EUA devem se preparar para lutar 'em torno da lua', diz conselheiro militar

Segundo a AP, o tenente-general Gregory Gagnon, do Comando de Forças de Combate da Força Espacial, afirmou que a expansão da atividade humana no espaço exige que os EUA estejam preparados para defender seus interesses também na região ao redor da Lua. Ele disse ainda que a inteligência americana identificou esforços de possíveis adversários para ampliar conflitos para o espaço.
A China é apontada pelos militares americanos como um dos principais potenciais adversários no espaço. O país criou em 2024 suas próprias tropas militares espaciais, voltadas ao gerenciamento de crises e ao aumento de capacidades no domínio espacial.
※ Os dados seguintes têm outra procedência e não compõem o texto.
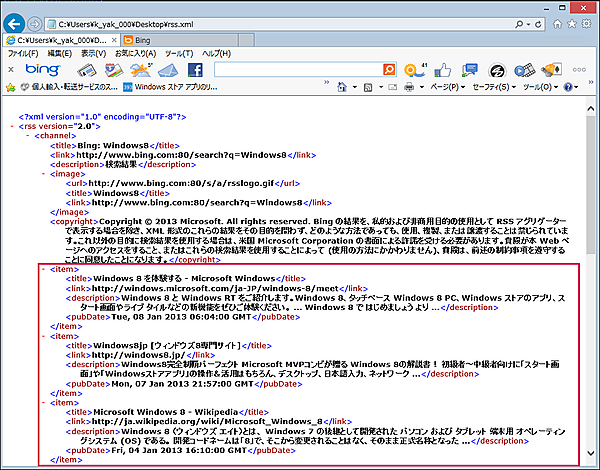Image resolution: width=600 pixels, height=470 pixels.
Task: Collapse the channel XML node
Action: pyautogui.click(x=27, y=135)
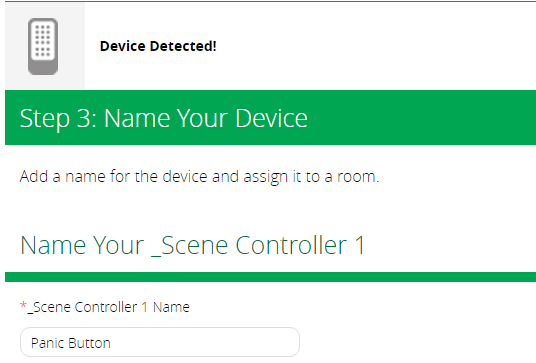The image size is (536, 363).
Task: Click the light gray tile behind device icon
Action: tap(45, 46)
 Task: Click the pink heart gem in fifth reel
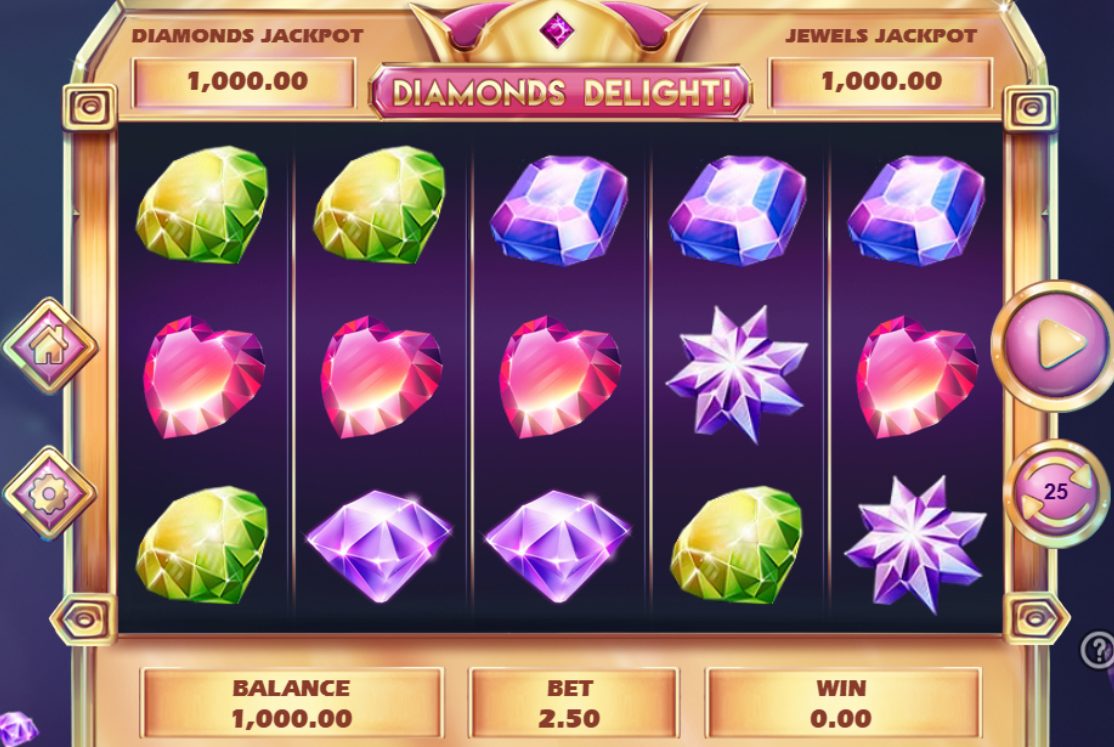(917, 377)
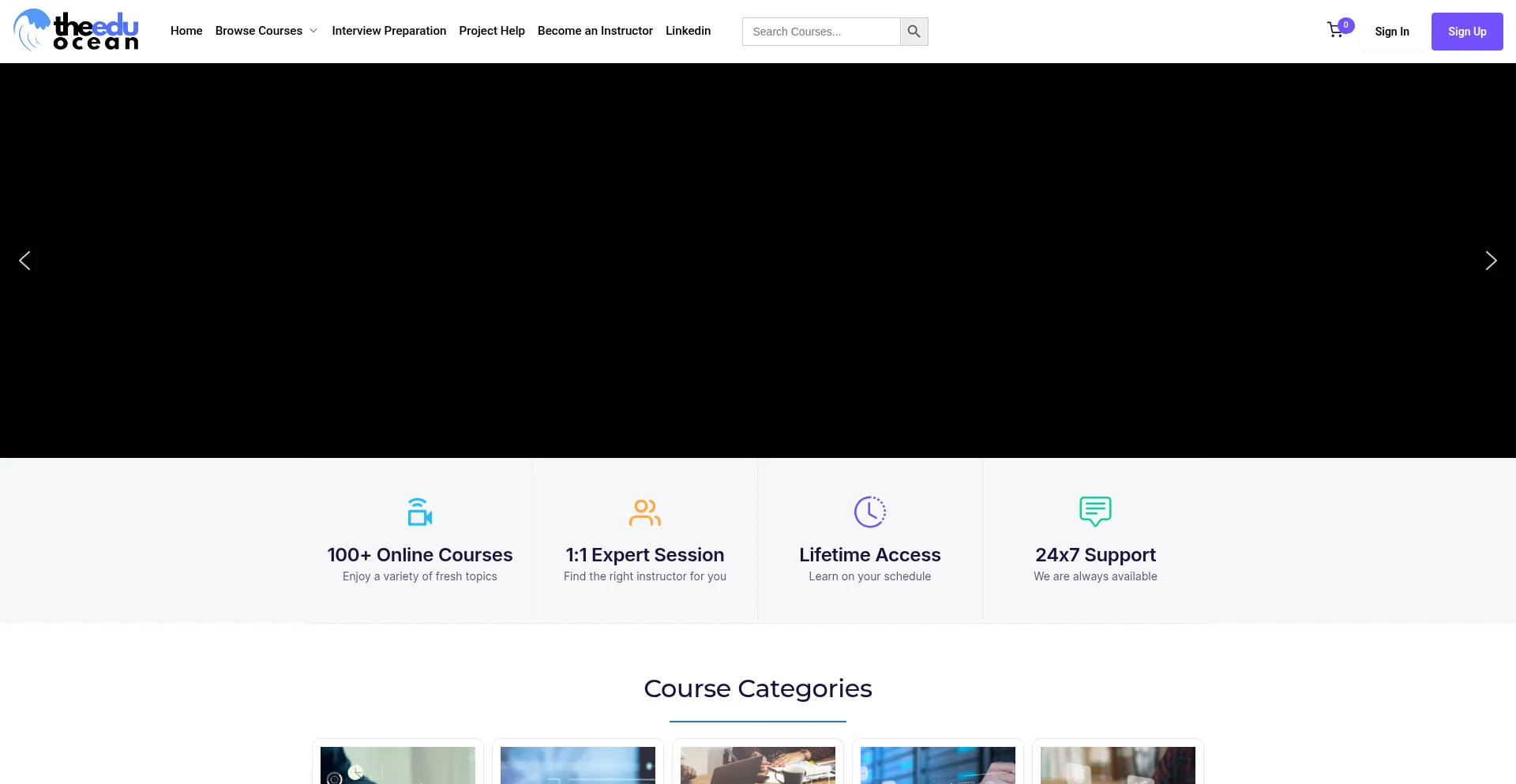Advance to next slide arrow
Screen dimensions: 1516x784
point(1491,261)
O anúncio sobre as armas em órbita também provocou reação chinesa. O porta-voz do Ministério das Relações Exteriores da China, Guo Jiakun, afirmou que Pequim defende o uso pacífico do espaço e se opõe à transformação da região em um campo de armas ou a uma corrida armamentista.
Tratado do Espaço Exterior
O Tratado do Espaço Exterior, firmado em 1967 e assinado por Estados Unidos e China, determina que a Lua e outros corpos celestes sejam usados exclusivamente para fins pacíficos. O acordo também proíbe colocar armas nucleares ou outras armas de destruição em massa em órbita e estabelece regras sobre danos provocados por objetos espaciais.
Isso não significa, porém, que todos os tipos de armas convencionais sejam proibidos no espaço. Ao longo das últimas décadas, Estados Unidos e outras potências desenvolveram tecnologias capazes de interferir ou atingir sistemas espaciais de adversários.